If you snap a picture or record a video of one, some people aren’t going to believe you. There already are photos and film footage of Bigfeets and the “experts” are still arguing over them. It is! Isn’t! You’re stupid! No, you’re stupid!
This may be one of the reasons you can’t shoot them. Some may wish to keep the myth and mystery alive, rather than put it to bed. Towns that capitalize on the elusive hairy hominid will lose business if there’s no more legend. “I’m the mayor of this town and I say we got Bigfeets here. I seen one myself. Y’all might see one too. Be the first to catch one and you’ll be rich.
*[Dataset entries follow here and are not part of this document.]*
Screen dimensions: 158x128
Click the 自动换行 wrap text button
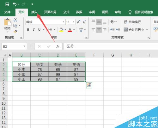132,22
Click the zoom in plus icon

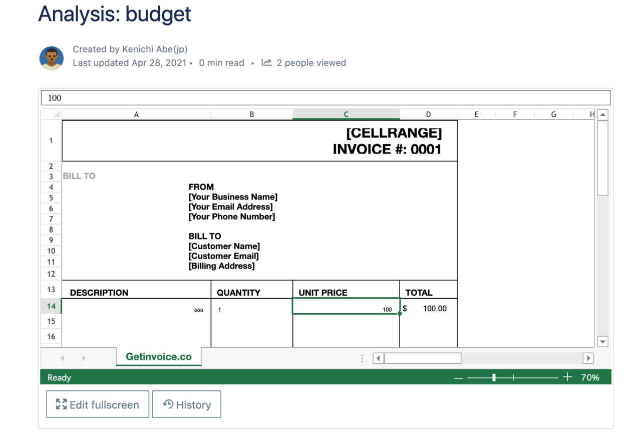click(x=566, y=376)
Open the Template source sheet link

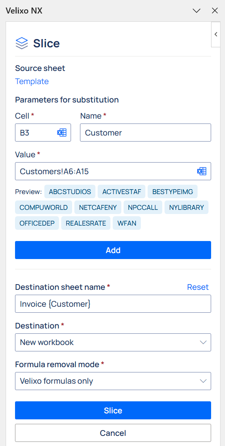point(32,81)
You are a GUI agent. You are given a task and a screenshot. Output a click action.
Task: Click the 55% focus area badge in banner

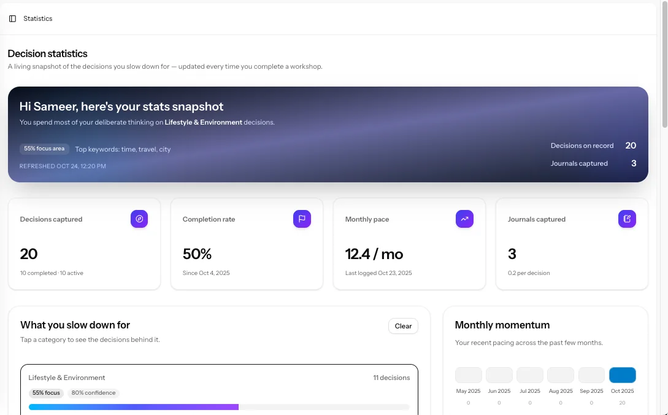[44, 148]
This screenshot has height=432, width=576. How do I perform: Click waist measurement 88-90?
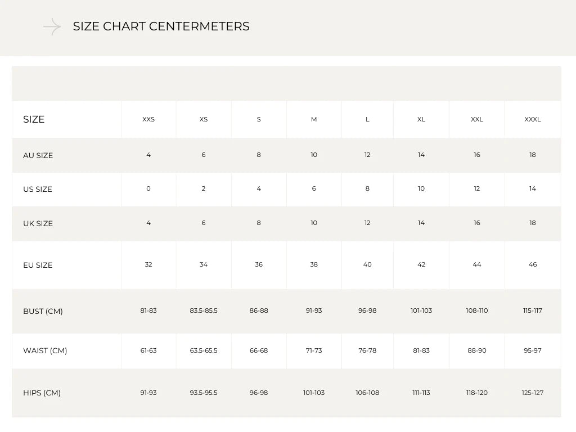(x=477, y=350)
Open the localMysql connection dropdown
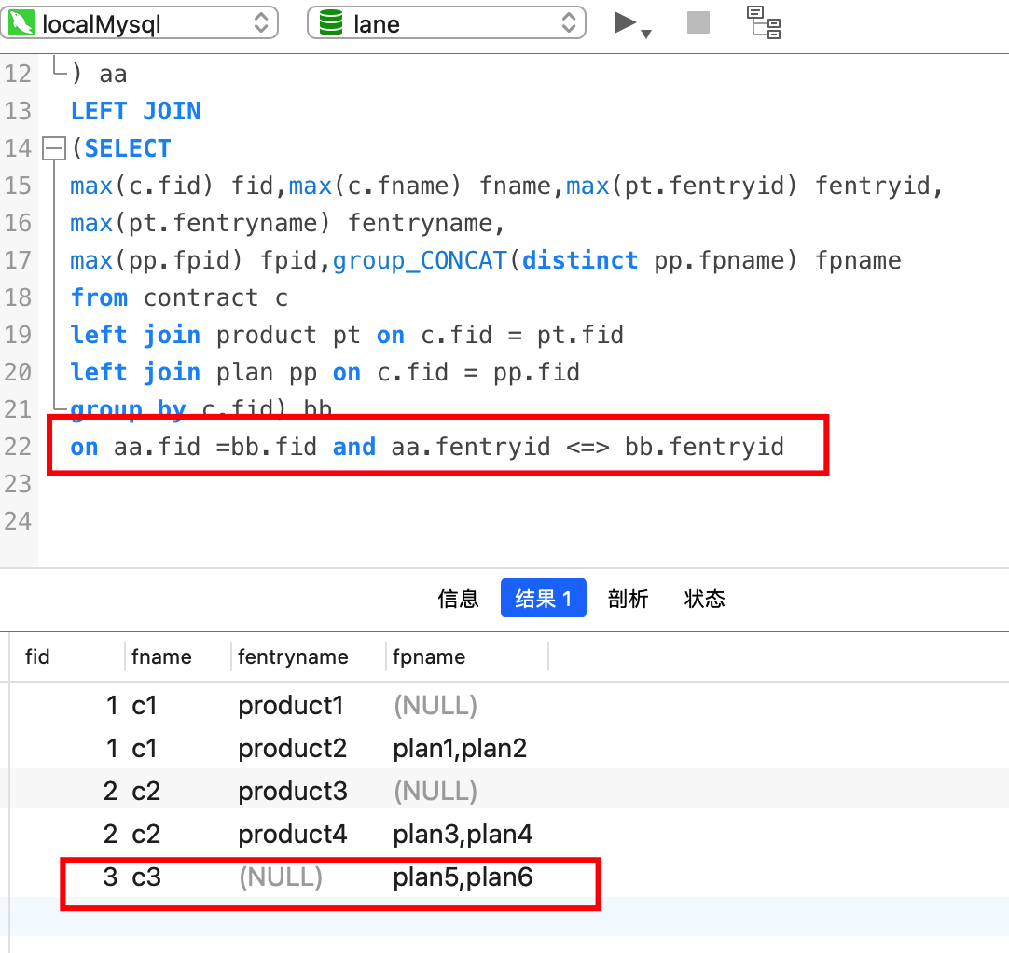The width and height of the screenshot is (1009, 953). point(140,23)
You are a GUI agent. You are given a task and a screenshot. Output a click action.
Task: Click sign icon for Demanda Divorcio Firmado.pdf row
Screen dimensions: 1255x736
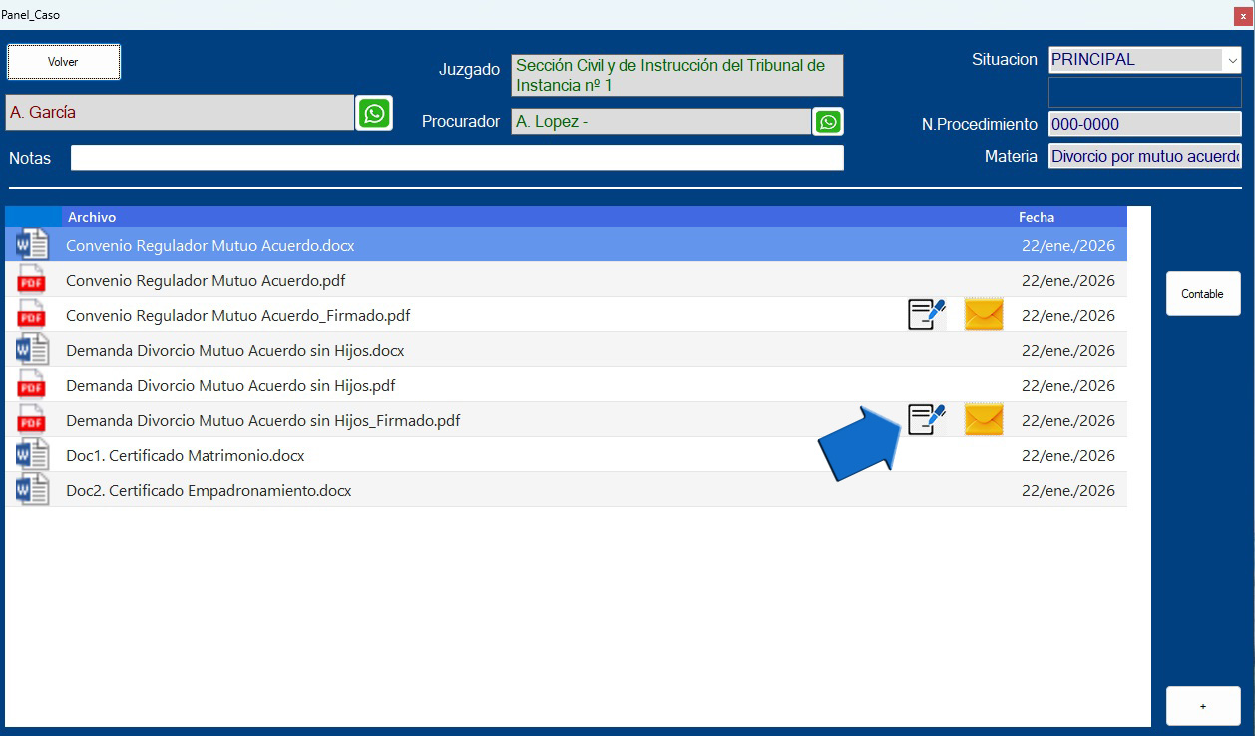coord(926,420)
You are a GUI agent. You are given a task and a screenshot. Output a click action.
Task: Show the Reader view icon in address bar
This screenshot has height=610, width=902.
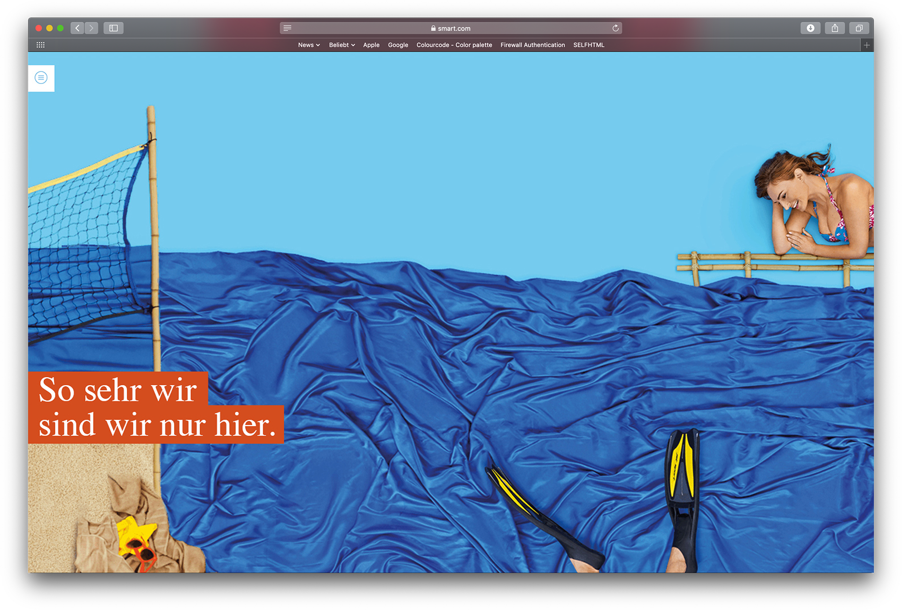[x=288, y=28]
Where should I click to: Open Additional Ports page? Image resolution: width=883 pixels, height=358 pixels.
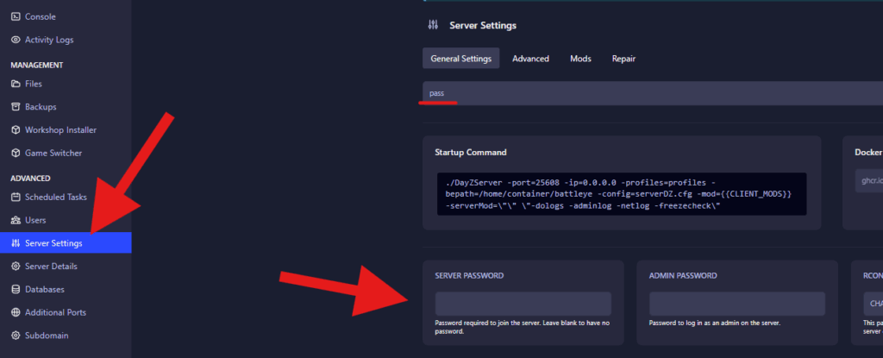pos(55,312)
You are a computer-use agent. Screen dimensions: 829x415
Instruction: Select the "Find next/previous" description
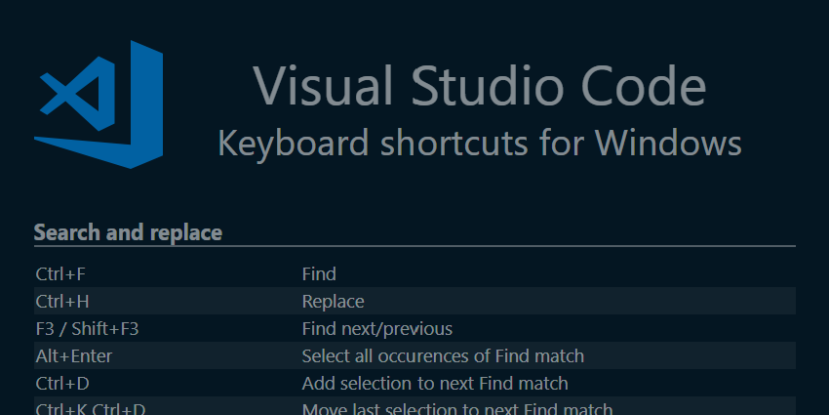pyautogui.click(x=376, y=329)
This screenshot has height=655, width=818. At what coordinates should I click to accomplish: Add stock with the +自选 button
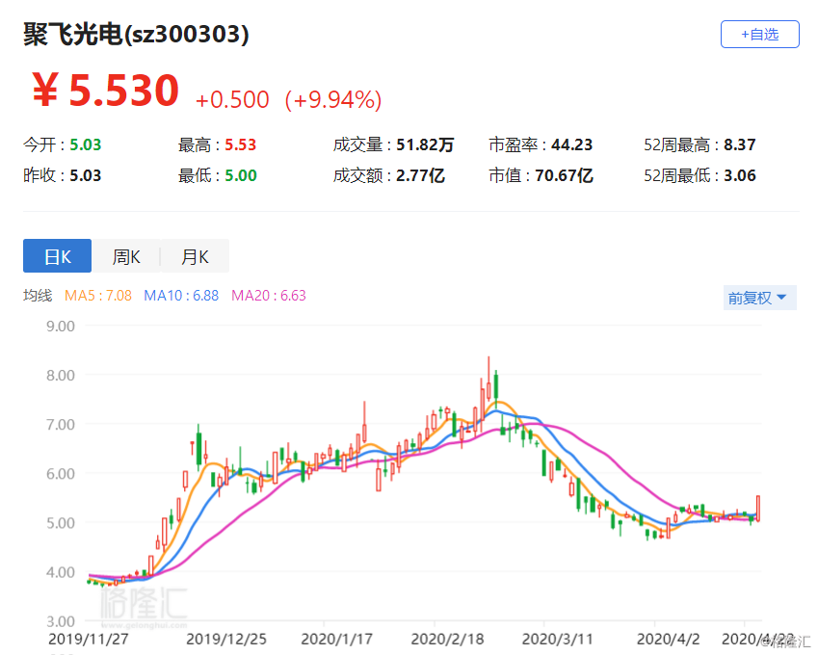[759, 35]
Rich, I say. Rich! Come one, come all.”
If a real Sasquatch is slain, and a verified necropsy performed by a panel of scientists, the quest to prove or disprove the folk tale would be over. No more expeditions. People could be out of work and at the very least, practical jokers will have to dream up new hoaxes. Outfits like Searchingforbigfoot.com, where you can report your personal Squatch sightings and encounters online, probably aren’t going to get many grants, sponsors or donations to continue.
Another reason for the hunting ban could be the strong possibility that there may be some dim bulbs out there, like fictional Merle and Earle, frolicking through the forest like nimble pixies dressed in ape suits, running across roads and streaking through campgrounds, duping people into believing that they’ve just seen a real live Bigfoot.
As a crowd gathers around a Squatch, lying dead next to a picnic table, bleeding profusely from a gaping hole in its chest, made by an elephant gun, Merle, clad in his ape suit, walks over, can of beer in hand, pulls off his mask, nudges the lifeless body with his foot and says, “Poor Earle, we was just funnin’. After we put the suits on, his last words were, ‘watch this.’”
Merle wipes a tear from his eye with the back of his fake paw and feels a tug on the leg of his outfit. He looks down to see a little boy who asks, “Hey Mister, can I have his fake Bubba teeth?”
Earle replies, “What fake Bubba teeth?”
So the myth lives on, at least until one walks by my tree stand, heh, heh. Ka-boom!